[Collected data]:
────────────────
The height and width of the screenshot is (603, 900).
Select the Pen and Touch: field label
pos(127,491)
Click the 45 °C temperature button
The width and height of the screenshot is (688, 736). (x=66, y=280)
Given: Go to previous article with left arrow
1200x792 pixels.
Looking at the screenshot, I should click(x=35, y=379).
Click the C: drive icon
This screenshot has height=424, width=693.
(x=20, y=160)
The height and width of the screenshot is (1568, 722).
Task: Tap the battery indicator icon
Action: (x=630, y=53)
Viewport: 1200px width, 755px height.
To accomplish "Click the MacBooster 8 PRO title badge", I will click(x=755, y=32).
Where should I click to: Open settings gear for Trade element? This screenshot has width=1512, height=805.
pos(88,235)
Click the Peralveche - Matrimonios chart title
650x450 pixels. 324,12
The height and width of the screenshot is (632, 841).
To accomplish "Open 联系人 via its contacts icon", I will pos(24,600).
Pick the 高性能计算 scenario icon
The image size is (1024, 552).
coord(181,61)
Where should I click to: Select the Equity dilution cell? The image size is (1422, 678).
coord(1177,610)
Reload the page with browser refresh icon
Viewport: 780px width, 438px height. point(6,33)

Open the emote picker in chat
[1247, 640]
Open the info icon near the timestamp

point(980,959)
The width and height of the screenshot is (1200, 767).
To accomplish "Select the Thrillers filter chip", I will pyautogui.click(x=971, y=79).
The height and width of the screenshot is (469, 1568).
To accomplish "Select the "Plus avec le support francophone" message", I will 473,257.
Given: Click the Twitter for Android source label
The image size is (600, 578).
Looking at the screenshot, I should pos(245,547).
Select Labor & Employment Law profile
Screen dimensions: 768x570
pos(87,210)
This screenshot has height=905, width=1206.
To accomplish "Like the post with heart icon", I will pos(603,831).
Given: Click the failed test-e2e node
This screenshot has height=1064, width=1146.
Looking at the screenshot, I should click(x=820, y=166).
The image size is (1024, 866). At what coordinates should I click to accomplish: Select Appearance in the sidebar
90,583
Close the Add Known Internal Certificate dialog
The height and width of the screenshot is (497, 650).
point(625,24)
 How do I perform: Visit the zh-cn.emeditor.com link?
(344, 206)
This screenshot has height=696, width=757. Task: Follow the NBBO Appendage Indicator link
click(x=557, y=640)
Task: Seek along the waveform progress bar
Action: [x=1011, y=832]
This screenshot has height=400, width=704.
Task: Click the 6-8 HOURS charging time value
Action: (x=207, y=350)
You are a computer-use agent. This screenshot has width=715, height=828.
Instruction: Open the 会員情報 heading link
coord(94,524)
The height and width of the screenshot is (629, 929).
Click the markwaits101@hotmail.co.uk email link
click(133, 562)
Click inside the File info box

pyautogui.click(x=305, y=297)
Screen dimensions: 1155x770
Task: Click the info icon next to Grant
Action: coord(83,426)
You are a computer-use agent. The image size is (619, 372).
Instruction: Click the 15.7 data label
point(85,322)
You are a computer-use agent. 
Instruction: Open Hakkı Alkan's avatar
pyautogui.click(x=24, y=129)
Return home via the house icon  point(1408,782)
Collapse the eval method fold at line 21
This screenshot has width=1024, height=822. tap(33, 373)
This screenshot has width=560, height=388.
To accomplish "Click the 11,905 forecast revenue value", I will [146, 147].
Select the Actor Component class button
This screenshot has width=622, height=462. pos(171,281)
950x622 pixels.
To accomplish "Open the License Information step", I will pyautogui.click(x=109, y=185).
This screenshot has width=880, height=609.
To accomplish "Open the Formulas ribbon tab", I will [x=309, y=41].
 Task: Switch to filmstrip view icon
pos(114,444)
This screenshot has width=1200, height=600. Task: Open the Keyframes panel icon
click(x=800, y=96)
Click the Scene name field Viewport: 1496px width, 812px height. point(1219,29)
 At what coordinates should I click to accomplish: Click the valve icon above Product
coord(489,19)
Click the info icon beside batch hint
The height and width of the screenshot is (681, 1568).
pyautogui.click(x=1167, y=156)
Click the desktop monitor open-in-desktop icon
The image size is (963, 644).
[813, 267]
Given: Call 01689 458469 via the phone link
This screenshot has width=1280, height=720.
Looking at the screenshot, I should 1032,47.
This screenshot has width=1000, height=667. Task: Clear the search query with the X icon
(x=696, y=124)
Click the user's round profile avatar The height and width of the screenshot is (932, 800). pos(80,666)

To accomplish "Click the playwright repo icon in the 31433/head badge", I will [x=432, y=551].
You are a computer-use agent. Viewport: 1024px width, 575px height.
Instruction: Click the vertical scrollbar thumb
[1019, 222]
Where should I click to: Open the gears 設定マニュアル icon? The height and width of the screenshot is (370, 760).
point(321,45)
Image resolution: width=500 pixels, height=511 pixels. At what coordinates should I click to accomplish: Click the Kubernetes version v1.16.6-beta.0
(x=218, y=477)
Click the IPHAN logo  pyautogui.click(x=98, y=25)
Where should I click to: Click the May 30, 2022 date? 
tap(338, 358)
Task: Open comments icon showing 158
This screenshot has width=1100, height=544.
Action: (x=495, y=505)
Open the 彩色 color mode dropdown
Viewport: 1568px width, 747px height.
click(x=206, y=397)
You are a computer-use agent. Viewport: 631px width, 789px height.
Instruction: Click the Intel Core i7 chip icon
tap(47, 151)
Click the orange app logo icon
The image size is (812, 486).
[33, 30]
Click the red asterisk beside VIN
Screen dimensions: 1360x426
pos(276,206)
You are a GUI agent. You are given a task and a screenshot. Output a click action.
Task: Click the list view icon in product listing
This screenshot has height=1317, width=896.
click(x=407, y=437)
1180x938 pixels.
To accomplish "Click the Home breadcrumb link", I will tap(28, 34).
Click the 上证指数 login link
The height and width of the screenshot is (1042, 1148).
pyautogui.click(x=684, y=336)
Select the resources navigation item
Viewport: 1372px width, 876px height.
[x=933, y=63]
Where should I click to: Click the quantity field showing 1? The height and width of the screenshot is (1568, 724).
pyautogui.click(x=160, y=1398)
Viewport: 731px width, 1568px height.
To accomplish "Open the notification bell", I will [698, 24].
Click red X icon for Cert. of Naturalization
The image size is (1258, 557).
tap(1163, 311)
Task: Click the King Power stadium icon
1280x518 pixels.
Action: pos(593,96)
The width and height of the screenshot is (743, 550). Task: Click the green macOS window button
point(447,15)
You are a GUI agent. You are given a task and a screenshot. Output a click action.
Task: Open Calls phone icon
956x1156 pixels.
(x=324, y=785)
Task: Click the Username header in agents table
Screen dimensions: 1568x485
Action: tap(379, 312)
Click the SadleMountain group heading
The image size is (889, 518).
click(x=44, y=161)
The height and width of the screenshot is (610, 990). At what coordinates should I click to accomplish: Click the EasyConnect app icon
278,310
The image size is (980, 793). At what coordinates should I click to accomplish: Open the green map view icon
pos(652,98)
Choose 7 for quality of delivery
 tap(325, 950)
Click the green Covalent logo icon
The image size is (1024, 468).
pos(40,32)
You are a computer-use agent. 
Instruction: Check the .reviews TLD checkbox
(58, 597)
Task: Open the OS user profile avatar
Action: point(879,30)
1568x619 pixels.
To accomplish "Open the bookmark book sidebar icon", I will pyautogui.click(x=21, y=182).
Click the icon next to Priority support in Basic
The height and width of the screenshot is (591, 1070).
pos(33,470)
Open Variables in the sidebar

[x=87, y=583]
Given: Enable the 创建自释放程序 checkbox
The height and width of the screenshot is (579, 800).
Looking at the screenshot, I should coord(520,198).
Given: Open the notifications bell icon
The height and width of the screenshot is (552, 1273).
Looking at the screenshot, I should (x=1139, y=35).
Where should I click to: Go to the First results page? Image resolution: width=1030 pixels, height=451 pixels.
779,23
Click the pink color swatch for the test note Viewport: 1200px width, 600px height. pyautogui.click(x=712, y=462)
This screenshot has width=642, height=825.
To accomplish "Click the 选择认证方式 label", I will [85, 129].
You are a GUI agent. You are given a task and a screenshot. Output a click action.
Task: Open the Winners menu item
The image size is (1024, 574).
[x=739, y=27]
────────────────
[PROBLEM STATEMENT]:
Look above for the line with "Task: Open the Winners menu item", then copy it and each later line exactly, stopping at the last line of the records.

[SOLUTION FOR THIS EXERCISE]:
Task: Open the Winners menu item
The image size is (1024, 574).
[x=739, y=27]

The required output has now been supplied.